According to the CPP, the encounter at sea was a cover-up by the AFP and its US military advisers for their "fascist crime". The rebel group believes that the corpse of their ten members including the Tiamzons were loaded into a motorboat filled with explosives which was later detonated to dispose of them.

==Response==
===Confirmations===
The Armed Forces of the Philippines' Joint Task Force Storm shortly after the explosion, conducted search operations to retrieved the bodies of the boat's passengers. They were unable to do so including confirming that the Tiamzons were among the passengers. They were able to retrieve eight cadavers but were unable to ascertain their identities.

The National Intelligence Coordinating Agency would confirmed the couple's death in December 2022 based on intelligence reports and statements from their former comrades.

===Reactions===
Relatives of the Tiamzons in September 2022, reportedly sought the Commission on Human Rights to determine the whereabouts of Benito and Wilma Tiamzon.
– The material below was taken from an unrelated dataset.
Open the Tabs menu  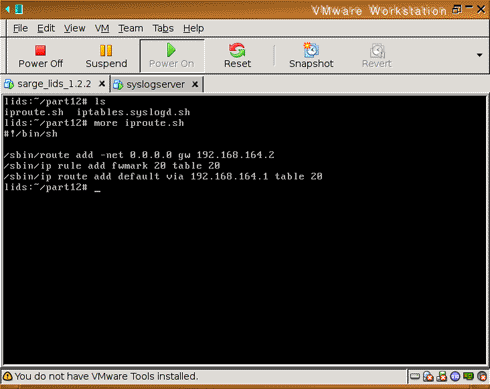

Following their confirmation of the incident in April 2023, the CPP–NPA instructed its fighters to honor the Tiamzons during the 50th founding anniversary of the National Democratic Front of the Philippines through a 21-gun salute.

National Security Council director general Eduardo Año welcomed the CPP's confirmation of the Tiamzons' death while dismissed the rebel group's accounts as a fabrication by the "CPP's propaganda machinery". He believes with the death of its prominent leader Jose Maria Sison in December 2022 and the Tiamzons in August 2022 that the Communist rebellion is left with "no direction or future".